**PROBLEM**
Output the stretch of entries from the line containing "Select the teal" through the line containing "(x=772, y=327)", reproducing each line exactly and including both end lines.

===== EXTRACTED MATERIAL

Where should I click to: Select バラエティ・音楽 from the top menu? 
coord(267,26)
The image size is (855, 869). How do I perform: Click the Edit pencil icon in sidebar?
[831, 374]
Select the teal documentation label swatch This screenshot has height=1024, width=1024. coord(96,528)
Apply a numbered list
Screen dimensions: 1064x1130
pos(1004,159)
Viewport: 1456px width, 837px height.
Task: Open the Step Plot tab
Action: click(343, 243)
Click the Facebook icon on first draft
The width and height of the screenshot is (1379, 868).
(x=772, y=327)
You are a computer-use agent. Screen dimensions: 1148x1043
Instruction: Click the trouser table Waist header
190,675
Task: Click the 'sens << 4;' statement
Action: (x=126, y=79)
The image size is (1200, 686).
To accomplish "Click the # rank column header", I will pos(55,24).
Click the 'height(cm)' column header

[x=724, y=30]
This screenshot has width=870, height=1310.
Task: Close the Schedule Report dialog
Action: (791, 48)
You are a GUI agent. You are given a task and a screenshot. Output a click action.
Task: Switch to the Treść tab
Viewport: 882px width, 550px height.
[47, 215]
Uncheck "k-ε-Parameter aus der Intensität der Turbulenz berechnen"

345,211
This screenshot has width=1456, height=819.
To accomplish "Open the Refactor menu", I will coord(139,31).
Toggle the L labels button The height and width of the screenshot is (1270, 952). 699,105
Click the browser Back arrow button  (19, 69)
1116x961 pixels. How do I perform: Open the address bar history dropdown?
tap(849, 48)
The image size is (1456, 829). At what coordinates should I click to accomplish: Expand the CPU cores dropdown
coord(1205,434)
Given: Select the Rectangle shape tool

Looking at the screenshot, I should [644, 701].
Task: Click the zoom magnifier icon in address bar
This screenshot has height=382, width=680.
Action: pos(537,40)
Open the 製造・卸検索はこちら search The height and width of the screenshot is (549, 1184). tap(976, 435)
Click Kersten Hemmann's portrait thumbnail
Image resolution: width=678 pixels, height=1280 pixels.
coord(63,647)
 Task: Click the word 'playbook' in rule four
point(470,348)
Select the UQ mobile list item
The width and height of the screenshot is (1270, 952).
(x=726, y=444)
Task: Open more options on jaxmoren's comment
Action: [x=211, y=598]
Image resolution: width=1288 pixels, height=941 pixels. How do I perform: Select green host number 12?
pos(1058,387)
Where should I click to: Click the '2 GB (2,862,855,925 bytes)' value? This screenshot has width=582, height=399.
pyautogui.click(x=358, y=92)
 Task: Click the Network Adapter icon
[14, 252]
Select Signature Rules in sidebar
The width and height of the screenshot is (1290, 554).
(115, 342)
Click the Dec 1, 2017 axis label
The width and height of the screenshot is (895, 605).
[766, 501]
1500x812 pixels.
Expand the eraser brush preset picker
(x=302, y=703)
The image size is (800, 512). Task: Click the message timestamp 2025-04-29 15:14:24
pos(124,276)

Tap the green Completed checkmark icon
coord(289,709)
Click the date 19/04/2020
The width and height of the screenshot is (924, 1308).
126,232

==========

**REPLY**
Select the teal documentation label swatch This screenshot has height=1024, width=1024. coord(96,528)
Apply a numbered list
Screen dimensions: 1064x1130
pos(1004,159)
Viewport: 1456px width, 837px height.
Task: Open the Step Plot tab
Action: click(343, 243)
Click the Facebook icon on first draft
The width and height of the screenshot is (1379, 868).
(x=772, y=327)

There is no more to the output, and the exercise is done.